[Stored items]
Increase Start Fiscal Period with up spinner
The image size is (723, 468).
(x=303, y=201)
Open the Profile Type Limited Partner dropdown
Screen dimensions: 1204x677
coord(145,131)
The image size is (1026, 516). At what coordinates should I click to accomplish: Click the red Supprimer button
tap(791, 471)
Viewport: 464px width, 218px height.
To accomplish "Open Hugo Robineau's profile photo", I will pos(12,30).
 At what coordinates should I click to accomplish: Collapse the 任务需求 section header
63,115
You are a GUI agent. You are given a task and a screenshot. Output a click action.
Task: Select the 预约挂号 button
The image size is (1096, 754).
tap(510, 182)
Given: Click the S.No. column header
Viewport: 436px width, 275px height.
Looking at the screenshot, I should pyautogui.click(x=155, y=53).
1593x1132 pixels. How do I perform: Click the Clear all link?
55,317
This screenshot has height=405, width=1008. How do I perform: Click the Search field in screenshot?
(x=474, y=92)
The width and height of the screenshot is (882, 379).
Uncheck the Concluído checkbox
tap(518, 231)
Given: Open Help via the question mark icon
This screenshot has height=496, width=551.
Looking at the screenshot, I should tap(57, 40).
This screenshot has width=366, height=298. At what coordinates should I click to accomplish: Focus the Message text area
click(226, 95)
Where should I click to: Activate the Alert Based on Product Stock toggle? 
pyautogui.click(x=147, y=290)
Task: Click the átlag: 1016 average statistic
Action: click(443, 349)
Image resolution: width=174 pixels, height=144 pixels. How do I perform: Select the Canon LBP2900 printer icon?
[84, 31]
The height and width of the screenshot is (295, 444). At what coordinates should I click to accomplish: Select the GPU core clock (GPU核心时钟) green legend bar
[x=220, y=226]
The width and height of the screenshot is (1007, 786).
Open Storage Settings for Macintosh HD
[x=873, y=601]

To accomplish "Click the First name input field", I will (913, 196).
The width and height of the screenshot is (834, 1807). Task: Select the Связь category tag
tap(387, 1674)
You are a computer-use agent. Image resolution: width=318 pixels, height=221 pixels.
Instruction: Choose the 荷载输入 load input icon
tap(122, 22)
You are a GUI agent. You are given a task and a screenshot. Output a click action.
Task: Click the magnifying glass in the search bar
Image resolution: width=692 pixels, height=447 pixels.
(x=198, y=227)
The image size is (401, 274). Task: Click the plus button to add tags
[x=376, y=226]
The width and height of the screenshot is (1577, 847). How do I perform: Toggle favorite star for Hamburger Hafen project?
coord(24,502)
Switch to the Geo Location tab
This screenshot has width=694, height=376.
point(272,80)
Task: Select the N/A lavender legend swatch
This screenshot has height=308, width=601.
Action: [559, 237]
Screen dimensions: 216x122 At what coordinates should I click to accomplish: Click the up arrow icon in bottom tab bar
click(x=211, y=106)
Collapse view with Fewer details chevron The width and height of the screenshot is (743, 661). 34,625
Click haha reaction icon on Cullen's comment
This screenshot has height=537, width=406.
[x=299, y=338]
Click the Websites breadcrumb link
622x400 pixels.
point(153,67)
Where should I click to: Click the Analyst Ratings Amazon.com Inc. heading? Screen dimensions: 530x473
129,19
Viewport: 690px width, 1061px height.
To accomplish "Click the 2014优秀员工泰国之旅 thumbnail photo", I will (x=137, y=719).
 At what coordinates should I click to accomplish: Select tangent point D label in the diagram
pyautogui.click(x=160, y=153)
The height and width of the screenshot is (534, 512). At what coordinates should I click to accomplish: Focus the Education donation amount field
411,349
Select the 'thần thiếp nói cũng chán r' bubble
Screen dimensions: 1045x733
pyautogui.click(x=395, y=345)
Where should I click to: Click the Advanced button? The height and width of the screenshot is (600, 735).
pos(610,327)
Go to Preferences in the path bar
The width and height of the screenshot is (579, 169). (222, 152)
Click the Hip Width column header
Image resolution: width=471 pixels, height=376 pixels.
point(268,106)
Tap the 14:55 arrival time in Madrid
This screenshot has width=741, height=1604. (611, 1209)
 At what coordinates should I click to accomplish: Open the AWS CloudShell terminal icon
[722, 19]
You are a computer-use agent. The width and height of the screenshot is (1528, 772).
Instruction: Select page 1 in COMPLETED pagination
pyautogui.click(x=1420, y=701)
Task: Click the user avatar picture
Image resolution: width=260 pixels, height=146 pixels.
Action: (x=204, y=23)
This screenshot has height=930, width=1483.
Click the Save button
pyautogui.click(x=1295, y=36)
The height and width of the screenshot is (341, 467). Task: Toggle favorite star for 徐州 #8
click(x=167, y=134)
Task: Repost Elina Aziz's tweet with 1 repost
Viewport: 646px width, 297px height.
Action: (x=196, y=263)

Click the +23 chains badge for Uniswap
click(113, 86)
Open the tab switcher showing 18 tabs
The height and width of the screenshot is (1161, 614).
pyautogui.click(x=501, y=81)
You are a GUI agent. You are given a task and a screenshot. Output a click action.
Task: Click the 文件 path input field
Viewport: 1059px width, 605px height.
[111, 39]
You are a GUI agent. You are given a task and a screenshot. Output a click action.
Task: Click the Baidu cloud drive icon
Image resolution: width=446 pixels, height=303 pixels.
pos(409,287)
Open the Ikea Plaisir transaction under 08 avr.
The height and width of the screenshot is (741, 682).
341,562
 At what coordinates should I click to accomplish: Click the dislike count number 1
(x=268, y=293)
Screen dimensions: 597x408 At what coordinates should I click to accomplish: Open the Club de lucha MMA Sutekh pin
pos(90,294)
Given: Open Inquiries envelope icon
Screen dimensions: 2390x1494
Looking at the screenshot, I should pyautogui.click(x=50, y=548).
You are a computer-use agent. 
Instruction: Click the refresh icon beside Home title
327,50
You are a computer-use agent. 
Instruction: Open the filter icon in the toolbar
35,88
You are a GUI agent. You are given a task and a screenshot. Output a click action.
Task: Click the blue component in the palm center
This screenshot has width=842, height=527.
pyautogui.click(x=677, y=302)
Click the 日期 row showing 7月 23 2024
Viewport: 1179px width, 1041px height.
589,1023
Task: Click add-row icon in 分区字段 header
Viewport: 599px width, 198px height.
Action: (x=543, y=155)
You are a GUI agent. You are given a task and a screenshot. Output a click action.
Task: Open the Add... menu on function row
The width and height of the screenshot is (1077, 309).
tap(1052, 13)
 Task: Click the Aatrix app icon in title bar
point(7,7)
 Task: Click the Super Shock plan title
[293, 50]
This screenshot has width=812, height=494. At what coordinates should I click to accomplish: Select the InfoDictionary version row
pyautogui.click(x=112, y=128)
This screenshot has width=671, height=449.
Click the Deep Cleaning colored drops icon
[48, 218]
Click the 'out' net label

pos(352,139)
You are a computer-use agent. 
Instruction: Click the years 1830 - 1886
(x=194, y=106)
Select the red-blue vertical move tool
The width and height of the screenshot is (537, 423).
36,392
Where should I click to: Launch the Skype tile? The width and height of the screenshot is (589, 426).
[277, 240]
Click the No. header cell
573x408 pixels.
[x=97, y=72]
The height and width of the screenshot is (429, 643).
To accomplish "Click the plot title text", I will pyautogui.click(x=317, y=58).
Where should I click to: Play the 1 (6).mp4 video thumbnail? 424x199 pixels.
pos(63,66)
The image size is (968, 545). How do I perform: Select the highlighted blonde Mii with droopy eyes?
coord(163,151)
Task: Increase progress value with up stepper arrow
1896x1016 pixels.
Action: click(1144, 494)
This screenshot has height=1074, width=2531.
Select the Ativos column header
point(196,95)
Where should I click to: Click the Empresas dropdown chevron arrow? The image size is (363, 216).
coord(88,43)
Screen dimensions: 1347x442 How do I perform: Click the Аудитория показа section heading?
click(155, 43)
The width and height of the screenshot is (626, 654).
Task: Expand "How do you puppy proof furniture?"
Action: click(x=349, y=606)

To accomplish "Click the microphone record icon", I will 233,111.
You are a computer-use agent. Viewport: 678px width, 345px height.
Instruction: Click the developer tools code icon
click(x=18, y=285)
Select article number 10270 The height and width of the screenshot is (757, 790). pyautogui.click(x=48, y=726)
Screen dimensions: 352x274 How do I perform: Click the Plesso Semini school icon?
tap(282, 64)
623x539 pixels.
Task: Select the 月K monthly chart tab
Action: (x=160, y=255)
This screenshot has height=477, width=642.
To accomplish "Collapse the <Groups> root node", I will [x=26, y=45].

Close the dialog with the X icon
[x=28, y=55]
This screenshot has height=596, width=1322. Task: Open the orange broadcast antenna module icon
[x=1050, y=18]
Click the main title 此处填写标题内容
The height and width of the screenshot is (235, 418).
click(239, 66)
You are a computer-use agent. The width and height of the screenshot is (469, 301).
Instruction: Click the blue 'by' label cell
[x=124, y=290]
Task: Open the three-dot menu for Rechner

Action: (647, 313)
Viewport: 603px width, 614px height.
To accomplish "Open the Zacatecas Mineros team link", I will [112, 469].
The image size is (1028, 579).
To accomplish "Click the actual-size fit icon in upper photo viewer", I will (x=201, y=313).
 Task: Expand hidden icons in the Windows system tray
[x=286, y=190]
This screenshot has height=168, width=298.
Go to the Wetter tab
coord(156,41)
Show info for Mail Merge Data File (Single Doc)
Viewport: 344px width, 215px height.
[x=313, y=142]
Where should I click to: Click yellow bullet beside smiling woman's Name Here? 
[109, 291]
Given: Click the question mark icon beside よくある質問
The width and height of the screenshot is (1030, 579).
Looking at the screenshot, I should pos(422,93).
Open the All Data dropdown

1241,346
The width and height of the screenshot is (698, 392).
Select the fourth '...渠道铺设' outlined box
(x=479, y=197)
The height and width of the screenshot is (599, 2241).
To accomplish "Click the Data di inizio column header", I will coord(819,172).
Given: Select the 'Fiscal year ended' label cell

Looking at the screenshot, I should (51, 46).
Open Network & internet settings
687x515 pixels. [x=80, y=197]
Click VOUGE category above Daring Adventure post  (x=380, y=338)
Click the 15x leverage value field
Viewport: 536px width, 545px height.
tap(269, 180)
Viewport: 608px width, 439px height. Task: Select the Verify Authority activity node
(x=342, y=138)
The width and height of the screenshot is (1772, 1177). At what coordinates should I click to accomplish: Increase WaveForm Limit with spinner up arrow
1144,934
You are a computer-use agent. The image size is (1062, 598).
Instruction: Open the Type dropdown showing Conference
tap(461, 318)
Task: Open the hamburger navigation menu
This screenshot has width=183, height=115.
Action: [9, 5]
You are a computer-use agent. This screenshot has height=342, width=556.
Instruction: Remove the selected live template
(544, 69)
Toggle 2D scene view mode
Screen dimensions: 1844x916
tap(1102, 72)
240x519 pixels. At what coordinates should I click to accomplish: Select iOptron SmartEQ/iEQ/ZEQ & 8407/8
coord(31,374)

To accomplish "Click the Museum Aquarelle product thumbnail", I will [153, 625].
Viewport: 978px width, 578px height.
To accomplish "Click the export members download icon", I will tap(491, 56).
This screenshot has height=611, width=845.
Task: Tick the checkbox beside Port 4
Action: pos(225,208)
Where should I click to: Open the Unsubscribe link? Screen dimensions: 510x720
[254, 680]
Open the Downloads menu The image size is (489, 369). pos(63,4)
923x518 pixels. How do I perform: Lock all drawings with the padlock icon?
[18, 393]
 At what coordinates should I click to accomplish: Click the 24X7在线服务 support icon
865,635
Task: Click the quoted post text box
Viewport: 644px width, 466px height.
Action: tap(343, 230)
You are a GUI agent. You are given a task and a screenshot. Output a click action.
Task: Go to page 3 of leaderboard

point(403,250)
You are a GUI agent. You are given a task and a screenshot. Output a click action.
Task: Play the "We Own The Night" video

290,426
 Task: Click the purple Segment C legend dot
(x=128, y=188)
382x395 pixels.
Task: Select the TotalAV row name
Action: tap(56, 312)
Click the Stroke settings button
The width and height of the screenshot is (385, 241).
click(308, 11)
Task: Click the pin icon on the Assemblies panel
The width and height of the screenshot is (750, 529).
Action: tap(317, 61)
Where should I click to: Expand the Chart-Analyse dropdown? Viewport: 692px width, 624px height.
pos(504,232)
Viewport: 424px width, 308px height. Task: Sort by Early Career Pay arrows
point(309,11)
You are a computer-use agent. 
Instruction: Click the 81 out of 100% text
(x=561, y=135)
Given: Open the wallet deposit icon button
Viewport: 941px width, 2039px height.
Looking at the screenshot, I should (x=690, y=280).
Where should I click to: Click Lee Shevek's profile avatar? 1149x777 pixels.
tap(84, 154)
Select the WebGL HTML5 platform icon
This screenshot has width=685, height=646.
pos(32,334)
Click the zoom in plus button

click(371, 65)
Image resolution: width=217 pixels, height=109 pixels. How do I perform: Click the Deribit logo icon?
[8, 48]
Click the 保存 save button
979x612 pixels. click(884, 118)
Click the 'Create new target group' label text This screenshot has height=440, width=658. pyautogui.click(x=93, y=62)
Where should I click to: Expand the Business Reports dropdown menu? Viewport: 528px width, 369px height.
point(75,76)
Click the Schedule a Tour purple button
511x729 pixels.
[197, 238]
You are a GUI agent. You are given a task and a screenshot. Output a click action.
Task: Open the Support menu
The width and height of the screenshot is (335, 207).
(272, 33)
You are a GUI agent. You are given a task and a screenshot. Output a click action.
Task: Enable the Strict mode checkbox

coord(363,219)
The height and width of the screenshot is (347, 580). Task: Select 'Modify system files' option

### Your task:
Your answer should consist of all lines above that include the string "computer".

### Response for this exercise:
You are a computer-use agent. Image resolution: width=318 pixels, height=221 pixels.
You are a computer-use agent. The width and height of the screenshot is (1528, 772).
You are a computer-use agent. 
You are a computer-use agent. 
You are a computer-use agent. 
You are a computer-use agent. Viewport: 678px width, 345px height.
You are a computer-use agent. The width and height of the screenshot is (469, 301).
You are a computer-use agent. The image size is (1062, 598).
You are a computer-use agent. This screenshot has height=342, width=556.
You are a computer-use agent. 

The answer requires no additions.